*** Material to process Section Begins ***

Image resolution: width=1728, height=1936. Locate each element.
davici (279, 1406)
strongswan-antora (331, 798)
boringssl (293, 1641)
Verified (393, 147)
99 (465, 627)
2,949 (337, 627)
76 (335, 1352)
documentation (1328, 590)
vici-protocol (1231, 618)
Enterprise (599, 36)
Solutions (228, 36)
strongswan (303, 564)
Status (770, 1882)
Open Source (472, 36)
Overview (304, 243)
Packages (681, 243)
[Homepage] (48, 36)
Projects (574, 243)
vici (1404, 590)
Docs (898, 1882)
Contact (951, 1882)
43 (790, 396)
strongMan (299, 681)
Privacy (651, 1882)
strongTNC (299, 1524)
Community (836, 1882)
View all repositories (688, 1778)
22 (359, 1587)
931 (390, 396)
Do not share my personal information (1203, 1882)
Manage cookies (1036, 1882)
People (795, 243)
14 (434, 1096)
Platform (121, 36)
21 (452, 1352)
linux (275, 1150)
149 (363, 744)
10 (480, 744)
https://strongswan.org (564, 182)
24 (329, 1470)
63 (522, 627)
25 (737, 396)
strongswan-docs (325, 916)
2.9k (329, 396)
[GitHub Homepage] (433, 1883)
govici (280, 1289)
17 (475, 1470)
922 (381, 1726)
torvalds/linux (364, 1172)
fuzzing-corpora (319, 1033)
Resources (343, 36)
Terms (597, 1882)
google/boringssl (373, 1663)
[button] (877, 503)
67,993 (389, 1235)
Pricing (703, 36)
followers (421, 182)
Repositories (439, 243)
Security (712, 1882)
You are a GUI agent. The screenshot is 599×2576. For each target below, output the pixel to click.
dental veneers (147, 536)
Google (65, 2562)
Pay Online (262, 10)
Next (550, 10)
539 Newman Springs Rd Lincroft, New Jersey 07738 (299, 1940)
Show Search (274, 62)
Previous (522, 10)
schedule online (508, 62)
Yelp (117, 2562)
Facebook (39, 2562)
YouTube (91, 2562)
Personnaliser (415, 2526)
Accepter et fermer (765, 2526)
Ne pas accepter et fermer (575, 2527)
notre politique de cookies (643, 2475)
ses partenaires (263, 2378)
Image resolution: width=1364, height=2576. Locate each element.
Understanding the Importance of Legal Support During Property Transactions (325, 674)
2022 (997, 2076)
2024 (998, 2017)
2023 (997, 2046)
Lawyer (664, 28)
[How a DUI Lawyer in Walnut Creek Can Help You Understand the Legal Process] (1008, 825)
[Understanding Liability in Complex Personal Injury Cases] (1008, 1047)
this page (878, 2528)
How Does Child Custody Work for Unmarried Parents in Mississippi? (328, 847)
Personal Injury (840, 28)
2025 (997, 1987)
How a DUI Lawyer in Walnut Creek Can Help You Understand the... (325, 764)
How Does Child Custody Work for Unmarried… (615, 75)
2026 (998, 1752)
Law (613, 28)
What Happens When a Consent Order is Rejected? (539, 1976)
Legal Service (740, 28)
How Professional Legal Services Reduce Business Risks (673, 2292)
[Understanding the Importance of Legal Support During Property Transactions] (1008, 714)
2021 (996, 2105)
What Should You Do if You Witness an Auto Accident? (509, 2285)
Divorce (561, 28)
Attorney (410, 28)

*** Material to process Section Ends ***

◆ **Task goal**: Your task is to restate, word for word, the lines from the beginning of the records to the line with "Projects (574, 243)", inclusive.

◆ **Response area**:
Image resolution: width=1728, height=1936. Locate each element.
davici (279, 1406)
strongswan-antora (331, 798)
boringssl (293, 1641)
Verified (393, 147)
99 (465, 627)
2,949 (337, 627)
76 (335, 1352)
documentation (1328, 590)
vici-protocol (1231, 618)
Enterprise (599, 36)
Solutions (228, 36)
strongswan (303, 564)
Status (770, 1882)
Open Source (472, 36)
Overview (304, 243)
Packages (681, 243)
[Homepage] (48, 36)
Projects (574, 243)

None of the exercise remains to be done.